Y Myriam, la virgen núbil de cabello bronceado y ojos de avellanas mojadas de roció, vestida de alba túnica de lino y coronada de rosas blancas, enlazaba su diestra con la de José de Nazaret, ante el sacerdote Simeón de Bethel, rodeada por los coros de viudas y de vírgenes que cantaban versículos del Cantar de los Cantares, sublime poema de amor entre almas hermanas que se encuentran en el Infinito.

Y a todos esos versículos, Myriam respondía con su voz de alondra: «Bajad Señor a bendecir las nupcias de la virgen de Jerusalén».
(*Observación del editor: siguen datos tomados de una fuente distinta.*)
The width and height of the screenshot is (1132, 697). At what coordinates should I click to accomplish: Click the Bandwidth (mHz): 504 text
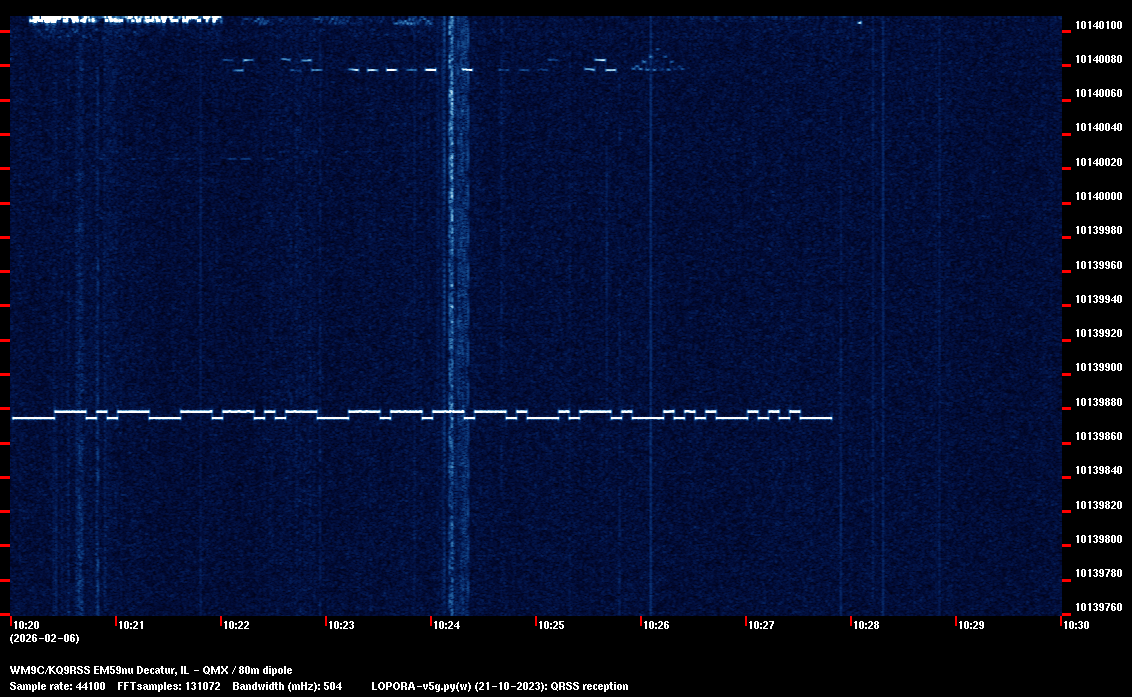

Terminado el solemne ritual, la dulce virgen recibió en su frente coronada de rosas, el beso de sus compañeras y de sus maestras, besó después el umbral de la Casa de Jehová que cobijó su orfandad, y siguió a José a su tranquila morada de Nazaret.

Los excelsos arcángeles de Dios, guardianes del dulce Jahsua que esperaba arrullado por una legión resplandeciente de Amadores, envolvieron a Myriam en los velos nupciales que tejen, en torno a las desposadas castas y puras, las Inteligencias Superiores denominadas Esposos Eternos o Creadores de las Formas, y mientras caminaba a lado de su esposo hacia Nazaret, iba levantándose este interrogatorio en lo más hondo de suyo íntimo: ¿Qué quieres de mí, Señor, que me mandas salir de tu Templo, para seguir a un siervo tuyo que me ofrece su amor, su techo y su pan?»

Y después de un breve silencio creía escuchar esta voz que no podía precisar si bajaba de lo alto, o era el rumor de las praderas, o la resonancia del viento entre las palmeras y los sicómoros;

«¡Myriam!… Porque has sido fiel en guardar tu castidad virginal en el hogar paterno y el Templo de Alláh; porgue tus manos no se movieron más que para tejer el lino y arrancar melodías de tu atara acompañando las alabanzas de Dios, veras surgir de ti misma la más excelsa Luz que puede bajar a la Tierra».

Y con sus pasitos breves y ligeros, seguía a su esposo camino a Nazaret, absorta en sus pensamientos tan hondos, que la obligaban a un obstinado silencio. .

¿Qué piensas Myriam que no me hablas? —le preguntaba José mirándola tiernamente.

Pienso que me veo en seguimiento tuyo, sin saber porque te voy siguiendo le respondía ella haciendo un esfuerzo para modular palabras.

Porque los velos nupciales de los radiantes arcángeles Creadores de las Formas se envolvían más y más en torno de su ser físico, que iba quedando como un óvalo de luz en el centro de una esplendorosa nube de color rosado con reflejos de oro.